In the same paper, interesting reviews of recent books about people like
"IP Freely":

http://www.nytimes.com/2008/02/14/books/14dumb.html
I.P. Freely - 16 Feb 2008 17:42 GMT
I don't buy this approach across the board. It relies too much on
broad-brush statistics and way too little on individual differences. As
cheap and safe as a PSA test is, and as cheap and safe as a biopsy is if
PSA warrants it, why would a healthy, vigorous, fit 70-something man not
want to know whether his nearest alligator is a confined but very
aggressive prostate cancer? I say even an 75-year-old athletic man
should get the PSA, get the bx if warranted, than base his choices on
his own reality, not on the fact that most 70-somethings are merely
existing.

I've had three idiot 95-pound doctors tell me to lose 25 pounds because
their height-weight charts say I should weigh 25 pounds less. Sorry,
dudes and dudette, but your stupid chart is a statistic, which none of
your individual patients is.

I.P.
safire - 16 Feb 2008 20:15 GMT
> I don't buy this approach across the board.
>
> I.P.

Some of you folks need to learn how important it is to provide some
context to your posts by including pertinent quotes, an option you can
find in your toolbar right now. I have no idea what this post refers to,
for example.
brainyblogger@gmail.com - 19 Feb 2008 22:19 GMT
A little philosophy on watchful waiting for you warriors, from my
blog.

In a message opposing what he perceives as the overaggressive
treatment of prostate cancer in this country, Jim W. wrote in in one
of the PC newsgroups:

"It's kind of like a lot of us are shooting before we take aim. In the
Revolutionary War, General Israel Putnam rallied his green colonial
troops with this cry:

'Don't fire until you see the whites of their eyes.

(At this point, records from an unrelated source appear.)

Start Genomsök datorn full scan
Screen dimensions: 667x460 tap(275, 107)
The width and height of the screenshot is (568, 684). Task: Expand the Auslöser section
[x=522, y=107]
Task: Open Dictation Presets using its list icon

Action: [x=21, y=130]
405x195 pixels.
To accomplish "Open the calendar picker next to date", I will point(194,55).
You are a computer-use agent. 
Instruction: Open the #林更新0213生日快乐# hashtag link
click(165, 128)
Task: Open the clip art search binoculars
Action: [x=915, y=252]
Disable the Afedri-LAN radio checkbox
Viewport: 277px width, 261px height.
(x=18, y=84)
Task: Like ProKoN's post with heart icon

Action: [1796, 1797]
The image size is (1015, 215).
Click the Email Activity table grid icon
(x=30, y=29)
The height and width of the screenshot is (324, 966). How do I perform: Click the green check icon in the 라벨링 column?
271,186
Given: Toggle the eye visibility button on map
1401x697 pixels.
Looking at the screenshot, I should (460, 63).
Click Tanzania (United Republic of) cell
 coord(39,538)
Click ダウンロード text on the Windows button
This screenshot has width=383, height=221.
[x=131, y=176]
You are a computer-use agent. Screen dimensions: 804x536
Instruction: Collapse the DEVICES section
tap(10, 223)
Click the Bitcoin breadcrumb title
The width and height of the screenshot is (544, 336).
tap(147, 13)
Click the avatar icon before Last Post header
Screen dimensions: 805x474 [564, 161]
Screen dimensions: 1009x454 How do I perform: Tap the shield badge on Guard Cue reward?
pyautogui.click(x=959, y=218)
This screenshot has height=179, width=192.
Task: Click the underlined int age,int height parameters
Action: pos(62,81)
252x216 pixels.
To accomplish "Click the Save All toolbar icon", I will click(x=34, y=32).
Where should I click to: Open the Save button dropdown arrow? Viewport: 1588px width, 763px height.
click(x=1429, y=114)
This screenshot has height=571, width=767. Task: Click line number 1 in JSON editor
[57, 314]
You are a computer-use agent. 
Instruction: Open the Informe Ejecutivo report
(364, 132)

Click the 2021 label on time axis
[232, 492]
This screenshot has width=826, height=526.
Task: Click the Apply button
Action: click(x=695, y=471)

"Translated to our situation, that would be:

'Don't get treated until it's clear that you need treatment.'

"I understand and support that some men will want to go ahead with
treatment ASAP regardless of their chance of success with active
surveillance.  But those who make a choice of AS also deserve our
support and respect.

"After all, most of us are perfectly happy living with an appendix,
yet an appendix can suddenly inflame and without treatment kill us in
just a matter of days.  That makes me think the problem is in what we
think and feel rather than the actual situation.